**Source document:**
***
A friend of mine brought some back recently (day geckos that is) he drove to the permit office and they gave him one that day. He got 4 of 2 different species and gave me a pair of gold dust just for being the cool guy that I am, he told me when he left he really didn't even need the permit or at least no one asked for it....but rest assured if you don't get one they will ask for one. He was on Oahu but it should be the same for all islands, just make sure you have that aloha spirit when you talk with them


----------



## simonphelps (May 29, 2012)

First of all, awesome! My wife and I went there for 20 days this past summer for our 5 Year Reunion and it was for sure the best time of our life. ( I get pumped every time I hear someone is going because I am fully sure they will have an amazing time.)

I didn't read every post or link on here but I do have some personal experience from going there and wanting to do the same thing. Long story short my wife and I stayed with someone who is employed though the agriculture of the University of Hawaii. The technicality's of what you are allowed to bring back are pretty intense. In short you have to get whatever you plan on bringing back from a certified licensed seller after doing some research you will understand what I'm saying. That means you cant just go to the wal mart in Hilo and take home plants. You have to go to special nurseries and like you said there aren't many of those. 
When I went, I so badly wanted to take just a few of the amazing broms and or plants I found and have them in my dart tank...but I didn't. I did bring some leaf litter and drift wood back for my current Hawaii build I'm working on but in technicality that wasn't allowed either and if agriculture wanted to stop me they could have.
***
**Required actions:**
1. Quote the Hawaii forum thread, beginning at the words "A friend of" and stopping after "an amazing time.)".
2. In the Hawaii forum thread, which island was the friend on when he got the day geckos?
The data that follows has no connection to the Hawaii forum thread.

**Supplied information:**
***
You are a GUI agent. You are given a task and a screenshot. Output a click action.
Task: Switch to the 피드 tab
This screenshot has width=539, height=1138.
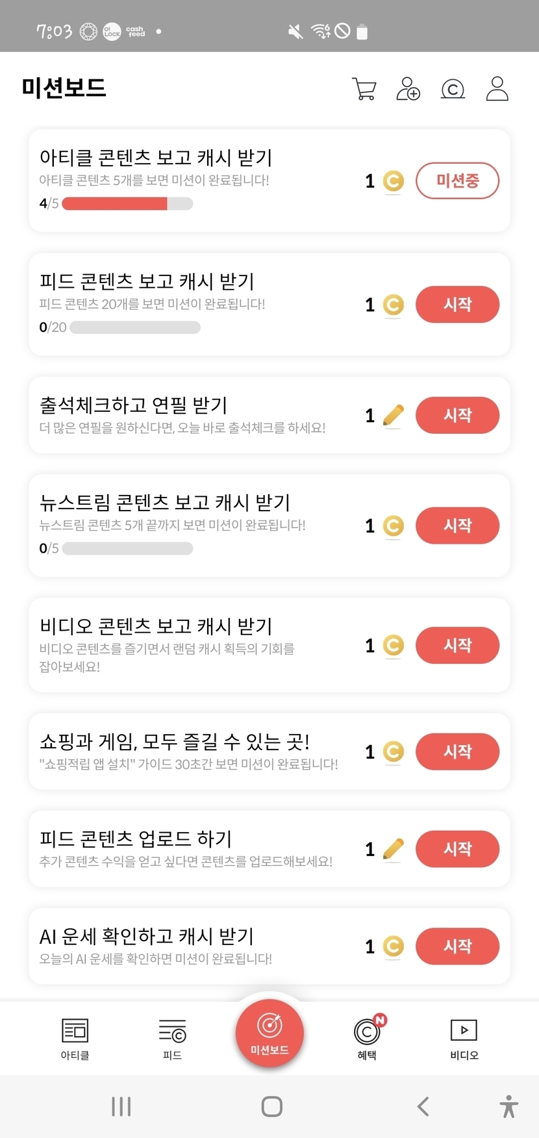point(172,1037)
***
**Expected results:**
1.
A friend of mine brought some back recently (day geckos that is) he drove to the permit office and they gave him one that day. He got 4 of 2 different species and gave me a pair of gold dust just for being the cool guy that I am, he told me when he left he really didn't even need the permit or at least no one asked for it....but rest assured if you don't get one they will ask for one. He was on Oahu but it should be the same for all islands, just make sure you have that aloha spirit when you talk with them


----------



## simonphelps (May 29, 2012)

First of all, awesome! My wife and I went there for 20 days this past summer for our 5 Year Reunion and it was for sure the best time of our life. ( I get pumped every time I hear someone is going because I am fully sure they will have an amazing time.)

2. Oahu.